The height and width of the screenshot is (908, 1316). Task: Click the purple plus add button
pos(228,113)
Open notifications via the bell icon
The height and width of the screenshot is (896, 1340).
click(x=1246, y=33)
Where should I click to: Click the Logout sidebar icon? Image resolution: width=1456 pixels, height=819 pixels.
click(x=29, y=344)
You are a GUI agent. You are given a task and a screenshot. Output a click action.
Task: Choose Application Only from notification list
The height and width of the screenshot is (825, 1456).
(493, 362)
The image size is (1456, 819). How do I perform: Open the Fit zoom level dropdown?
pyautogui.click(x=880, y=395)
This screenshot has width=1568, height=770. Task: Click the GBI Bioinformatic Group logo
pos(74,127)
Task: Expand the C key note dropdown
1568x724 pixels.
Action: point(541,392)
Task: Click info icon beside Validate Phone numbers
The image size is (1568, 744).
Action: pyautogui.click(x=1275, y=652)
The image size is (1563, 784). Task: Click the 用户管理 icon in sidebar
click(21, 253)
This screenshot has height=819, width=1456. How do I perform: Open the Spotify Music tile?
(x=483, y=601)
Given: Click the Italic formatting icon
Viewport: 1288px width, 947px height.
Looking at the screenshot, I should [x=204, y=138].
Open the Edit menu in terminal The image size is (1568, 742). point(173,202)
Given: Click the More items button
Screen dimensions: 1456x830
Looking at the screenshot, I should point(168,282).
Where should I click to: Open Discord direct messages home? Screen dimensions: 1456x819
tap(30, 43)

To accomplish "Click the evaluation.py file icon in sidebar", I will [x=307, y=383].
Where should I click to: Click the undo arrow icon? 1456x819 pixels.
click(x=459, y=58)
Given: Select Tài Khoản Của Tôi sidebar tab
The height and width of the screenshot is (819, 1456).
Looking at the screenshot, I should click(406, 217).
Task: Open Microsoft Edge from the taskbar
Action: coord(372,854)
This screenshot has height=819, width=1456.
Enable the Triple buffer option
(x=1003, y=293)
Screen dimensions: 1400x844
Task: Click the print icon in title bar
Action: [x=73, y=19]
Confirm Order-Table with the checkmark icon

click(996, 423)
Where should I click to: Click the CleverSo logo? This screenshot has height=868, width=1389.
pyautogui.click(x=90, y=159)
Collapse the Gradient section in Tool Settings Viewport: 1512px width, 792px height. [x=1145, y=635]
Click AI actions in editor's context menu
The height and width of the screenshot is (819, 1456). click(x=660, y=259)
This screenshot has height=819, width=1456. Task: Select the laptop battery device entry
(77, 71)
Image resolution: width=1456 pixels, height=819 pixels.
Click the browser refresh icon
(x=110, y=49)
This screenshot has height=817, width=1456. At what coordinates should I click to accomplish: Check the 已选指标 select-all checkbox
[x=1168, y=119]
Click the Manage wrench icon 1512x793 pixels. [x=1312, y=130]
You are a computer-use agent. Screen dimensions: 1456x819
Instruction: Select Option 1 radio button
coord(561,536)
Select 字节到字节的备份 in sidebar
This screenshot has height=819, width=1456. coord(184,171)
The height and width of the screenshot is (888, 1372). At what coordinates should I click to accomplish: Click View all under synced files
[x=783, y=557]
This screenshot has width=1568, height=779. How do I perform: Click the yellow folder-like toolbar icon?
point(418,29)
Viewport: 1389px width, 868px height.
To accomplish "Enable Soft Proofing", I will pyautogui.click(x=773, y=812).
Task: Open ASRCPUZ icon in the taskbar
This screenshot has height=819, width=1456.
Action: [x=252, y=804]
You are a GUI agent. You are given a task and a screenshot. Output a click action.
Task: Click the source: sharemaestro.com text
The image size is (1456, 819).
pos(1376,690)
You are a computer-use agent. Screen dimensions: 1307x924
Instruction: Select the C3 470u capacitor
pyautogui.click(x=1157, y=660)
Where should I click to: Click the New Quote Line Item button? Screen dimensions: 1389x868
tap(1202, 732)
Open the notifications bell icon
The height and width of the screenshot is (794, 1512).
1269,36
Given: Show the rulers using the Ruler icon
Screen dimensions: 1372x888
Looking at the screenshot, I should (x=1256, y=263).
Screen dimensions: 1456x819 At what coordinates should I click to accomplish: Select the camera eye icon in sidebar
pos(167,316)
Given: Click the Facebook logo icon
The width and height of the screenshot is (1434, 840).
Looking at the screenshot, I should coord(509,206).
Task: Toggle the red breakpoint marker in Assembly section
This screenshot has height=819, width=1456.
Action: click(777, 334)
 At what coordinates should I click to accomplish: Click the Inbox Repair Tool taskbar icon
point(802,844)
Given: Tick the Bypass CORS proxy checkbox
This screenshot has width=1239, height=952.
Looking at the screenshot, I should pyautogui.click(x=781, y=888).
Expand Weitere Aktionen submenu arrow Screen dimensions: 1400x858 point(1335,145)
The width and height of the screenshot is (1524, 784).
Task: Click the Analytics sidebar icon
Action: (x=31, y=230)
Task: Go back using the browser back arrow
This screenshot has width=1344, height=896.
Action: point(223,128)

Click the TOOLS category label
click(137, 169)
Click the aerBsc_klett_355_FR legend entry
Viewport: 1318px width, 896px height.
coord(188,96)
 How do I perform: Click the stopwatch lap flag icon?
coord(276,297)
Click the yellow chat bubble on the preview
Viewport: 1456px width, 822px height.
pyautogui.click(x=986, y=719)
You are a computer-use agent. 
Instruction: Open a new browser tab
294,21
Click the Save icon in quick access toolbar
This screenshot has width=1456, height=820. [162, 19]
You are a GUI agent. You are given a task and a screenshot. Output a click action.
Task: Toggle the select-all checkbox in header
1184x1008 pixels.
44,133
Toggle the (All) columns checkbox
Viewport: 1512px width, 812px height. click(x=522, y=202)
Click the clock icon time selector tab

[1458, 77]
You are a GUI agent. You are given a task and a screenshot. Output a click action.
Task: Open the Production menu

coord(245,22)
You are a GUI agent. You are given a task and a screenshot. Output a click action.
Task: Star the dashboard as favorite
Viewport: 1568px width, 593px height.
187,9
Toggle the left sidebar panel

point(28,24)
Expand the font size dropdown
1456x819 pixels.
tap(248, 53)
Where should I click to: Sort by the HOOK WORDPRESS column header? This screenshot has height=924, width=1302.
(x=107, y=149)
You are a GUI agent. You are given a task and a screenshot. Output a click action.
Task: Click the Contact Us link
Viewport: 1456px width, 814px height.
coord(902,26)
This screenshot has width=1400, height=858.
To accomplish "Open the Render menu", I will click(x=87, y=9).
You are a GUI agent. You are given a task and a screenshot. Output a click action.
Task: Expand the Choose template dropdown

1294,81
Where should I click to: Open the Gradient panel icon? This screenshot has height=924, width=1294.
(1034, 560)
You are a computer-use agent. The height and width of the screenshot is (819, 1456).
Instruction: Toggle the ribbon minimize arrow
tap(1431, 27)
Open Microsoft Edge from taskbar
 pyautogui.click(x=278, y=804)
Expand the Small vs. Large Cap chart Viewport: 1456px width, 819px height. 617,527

Work required ▸
Please return the span of lines above that opens with the one containing "Task: Expand the Choose template dropdown" and closes with the final line, both included, exactly as written and nothing more.

Your solution ▸
Task: Expand the Choose template dropdown

1294,81
Where should I click to: Open the Gradient panel icon? This screenshot has height=924, width=1294.
(1034, 560)
You are a computer-use agent. The height and width of the screenshot is (819, 1456).
Instruction: Toggle the ribbon minimize arrow
tap(1431, 27)
Open Microsoft Edge from taskbar
 pyautogui.click(x=278, y=804)
Expand the Small vs. Large Cap chart Viewport: 1456px width, 819px height. 617,527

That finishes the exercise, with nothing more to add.